Start a port forwarding session to RDS:

aws ssm start-session \
--target <bastion-instance-id> \
--document-name AWS-StartPortForwardingSessionToRemoteHost \
--parameters '{
"host": ["<rds-endpoint>"],
"portNumber": ["5432"],
"localPortNumber": ["5433"]
}'

This forwards localhost:5433 to the RDS instance on port 5432. Keep this terminal open.

Connect with psql:

psql -h localhost -p 5433 -U app_admin -d investigation_app

Get RDS endpoint:

cd infrastructure/terraform/environments/dev
terraform output database_endpoint

Running Migrations

Migrations use the custom runner at scripts/run-migration.ts, NOT the Supabase CLI. The runner connects via pg and tracks applied migrations in a _migrations table.

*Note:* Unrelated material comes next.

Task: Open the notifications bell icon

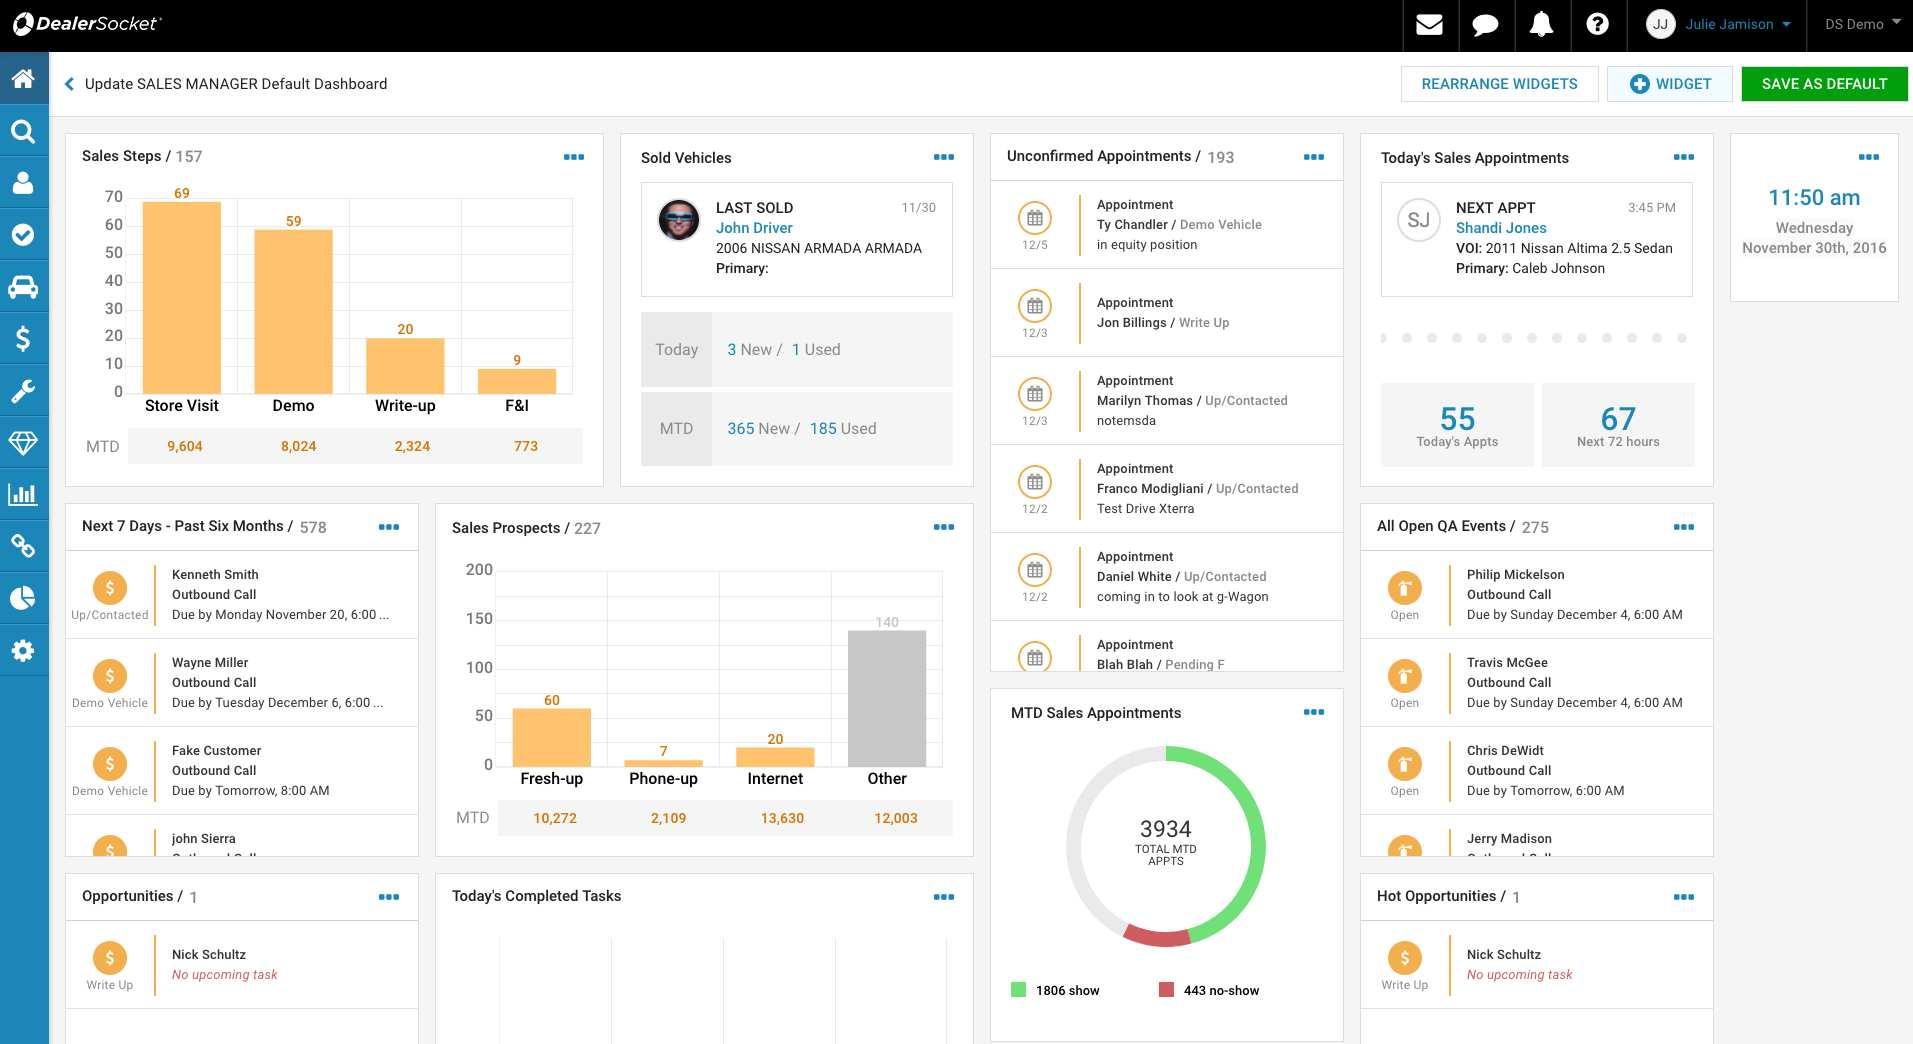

Locally (against local DB):

npm run db:migrate # Run all pending
npm run db:migrate:run <file> # Run specific file

Against production RDS (via bastion tunnel):

  1. Start the SSM port forwarding session (see above)
  2. Set environment variables pointing to the tunnel:
DB_HOST=localhost DB_PORT=5433 DB_NAME=investigation_app \
DB_USER=app_admin DB_PASSWORD=<password> DB_SSL=true \
npm run db:migrate

Or for a specific migration:

DB_HOST=localhost DB_PORT=5433 DB_NAME=investigation_app \
DB_USER=app_admin DB_PASSWORD=<password> DB_SSL=true \
npm run db:migrate:run db/migrations/20260327000000_example.sql

Creating a new migration:

touch db/migrations/$(date +%Y%m%d%H%M%S)_migration_name.sql
# Edit the file, then run it

ECS Exec (Container Shell)

For debugging the running container:

aws ecs execute-command \
--cluster invapp-dev-cluster \
--task <task-id> \
--container invapp-dev-app \
--interactive \
--command "/bin/sh"

enable_execute_command = true is set in the ECS module.


Secrets Management

Server-side secrets are stored in AWS Secrets Manager and injected into ECS tasks at runtime via the task definition's secrets block. They are NOT baked into the Docker image.

Secrets managed:

  • DB_PASSWORD
  • REDIS_AUTH_TOKEN
  • STRIPE_SECRET_KEY, STRIPE_WEBHOOK_SECRET
  • RESEND_API_KEY
  • NEXT_PUBLIC_SENTRY_DSN
  • CRON_SECRET

To update a secret, modify it in AWS Secrets Manager and force a new ECS deployment (the task definition references the secret by name, so the new value is pulled on next task start).


Rollback

There is no automated rollback. To roll back:

  1. Identify the last known-good git SHA
  2. Update the ECS service to use the task definition revision that used that SHA's image
  3. Or: revert the commit on main and let CI redeploy

ECR retains all pushed images (tagged by git SHA), so any previous version can be deployed without rebuilding.